Document text:
········
James Michael Agpalo, an intern lobbyist, views the state Senate Appropriations Committee session on suspense file day at the state Capitol in Sacramento on Sept. 1, 2023. Photo by Rahul Lal for CalMatters

I’m CalMatters Capitol reporter Sameea Kamal, in for Lynn.

You can call it advocacy, or influence peddling or the more neutral lobbying. But whatever the name, it can help determine the fate of key legislation — and it’s a big business at the state Capitol.

How big?

Between Jan. 1 and Sept. 30, more than $358 million was spent by nearly 4,000 companies, organizations and local governments to lobby California’s government. That’s a slight increase from the $333 million during the same nine months in 2022.

CalMatters data journalist Jeremia Kimelman analyzed the numbers for the past legislative session and also found:

  • Chevron Corp. ($10 million) and the Western States Petroleum Association ($5.3 million) spent the most on lobbying. For the past four legislative sessions, they were among the top three lobbying spenders. Among the bills they lobbied on: a “windfall profit” tax on the oil industry that was watered down.
········
(Stored data)
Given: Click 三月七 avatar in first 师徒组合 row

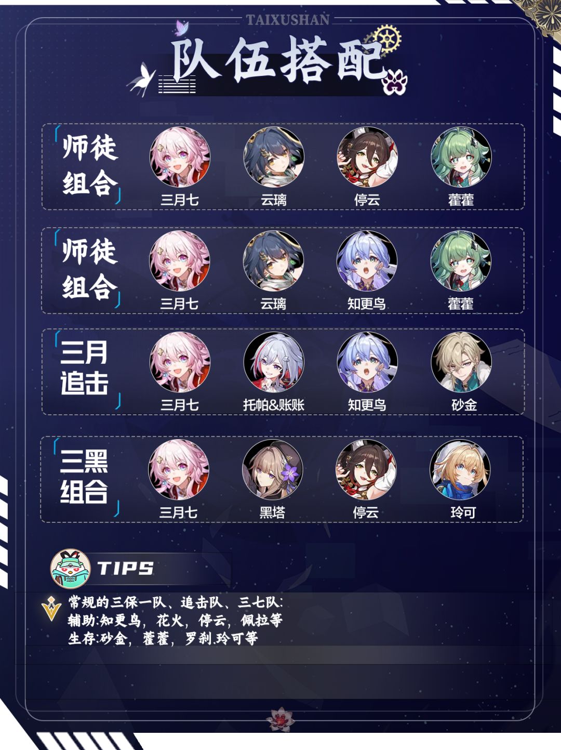Looking at the screenshot, I should pyautogui.click(x=180, y=157).
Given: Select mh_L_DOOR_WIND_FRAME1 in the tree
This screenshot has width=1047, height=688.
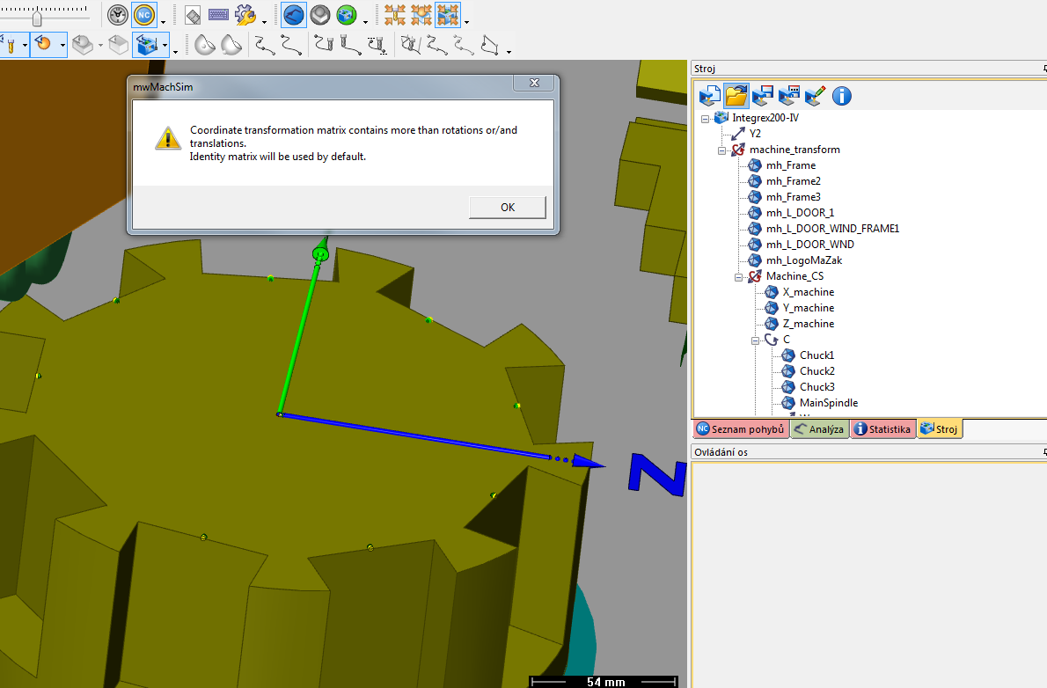Looking at the screenshot, I should coord(831,229).
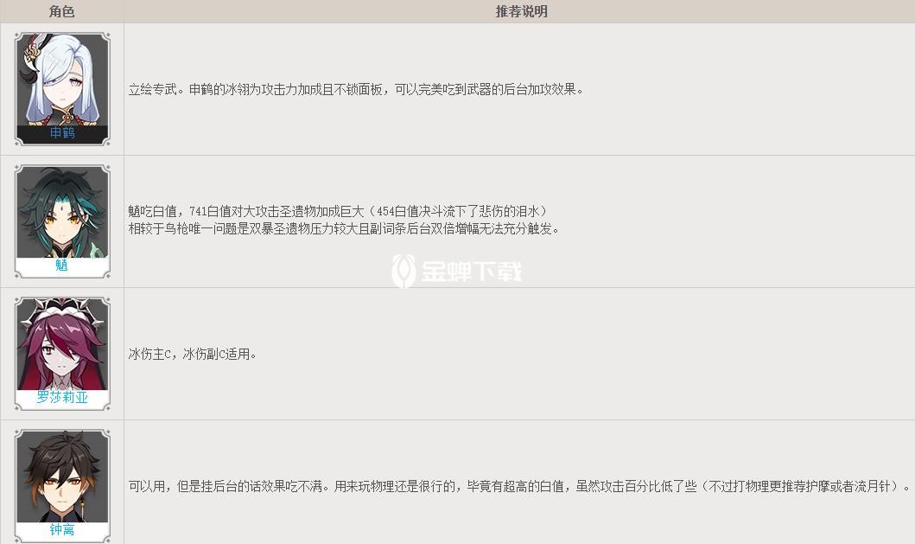This screenshot has width=915, height=544.
Task: Click Shenhe's recommendation text starting 立绘专武
Action: coord(356,89)
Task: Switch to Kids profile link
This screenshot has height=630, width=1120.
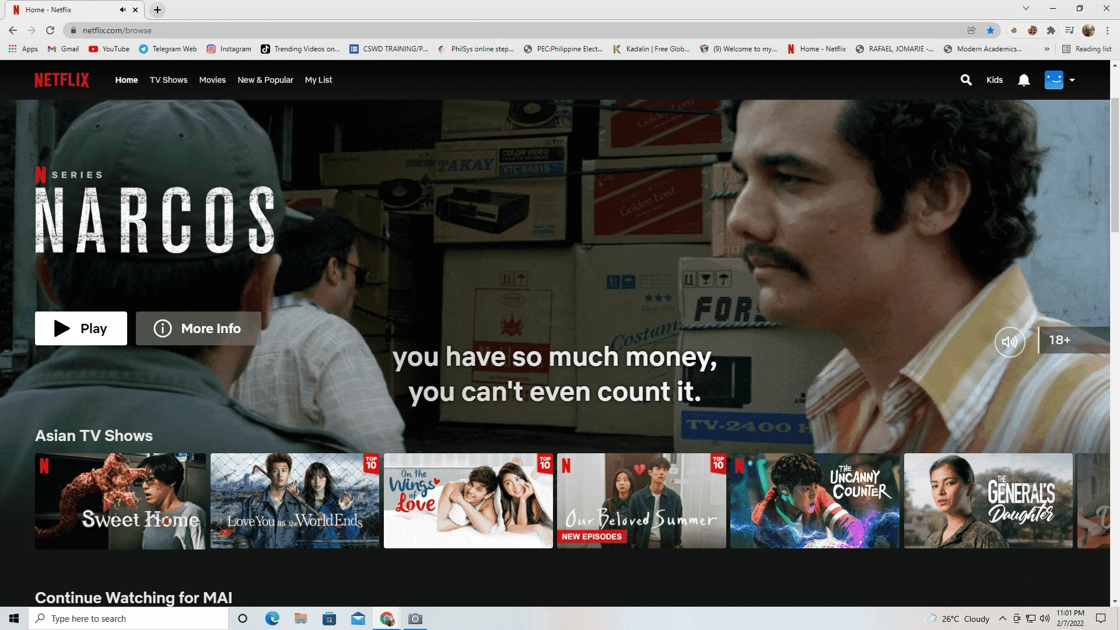Action: click(x=995, y=80)
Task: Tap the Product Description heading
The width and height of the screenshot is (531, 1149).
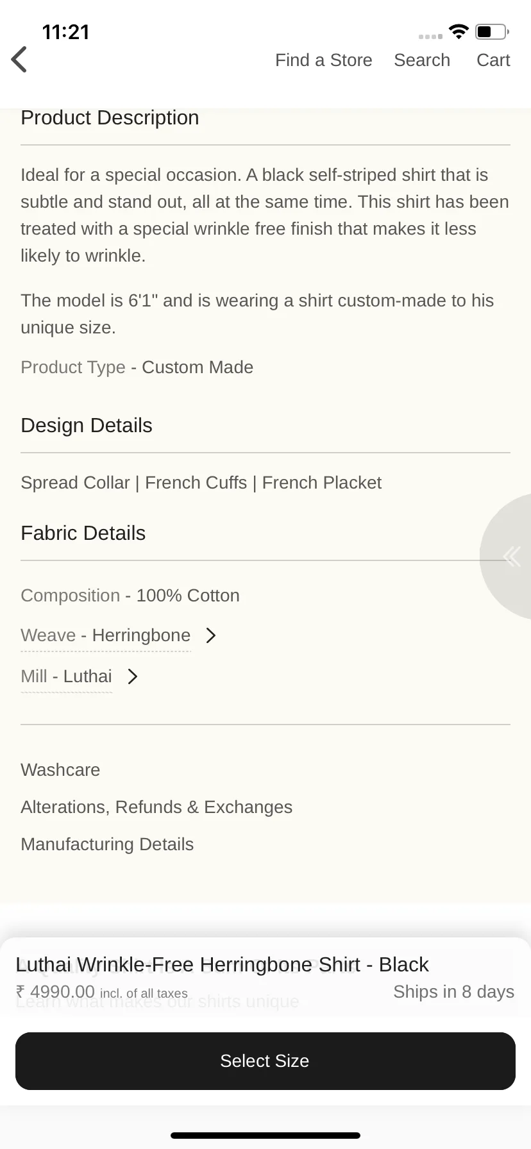Action: click(x=110, y=118)
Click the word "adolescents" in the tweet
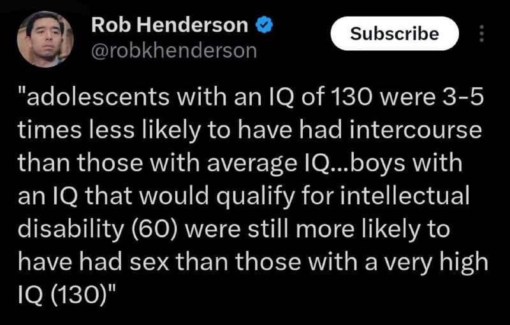This screenshot has width=510, height=325. 98,97
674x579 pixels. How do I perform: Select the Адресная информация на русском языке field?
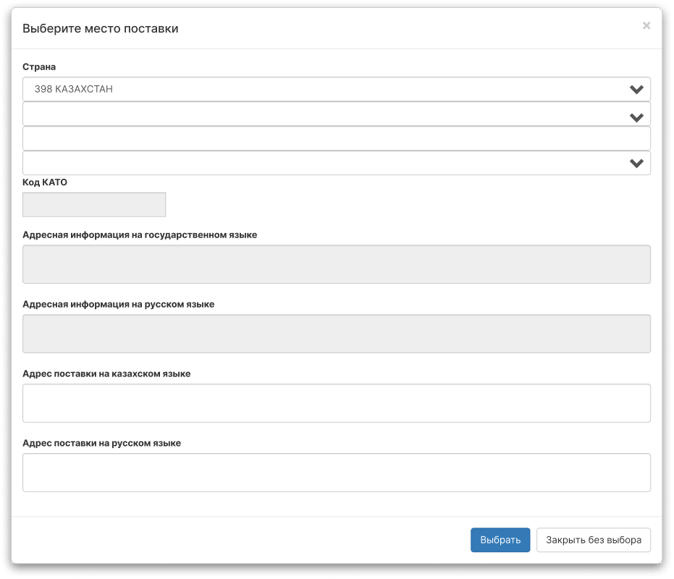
········
Your instructions:
According to the article on California lobbying, how much was spent to lobby California's government between Jan. 1 and Sept. 30?

Result of this task:
More than $358 million.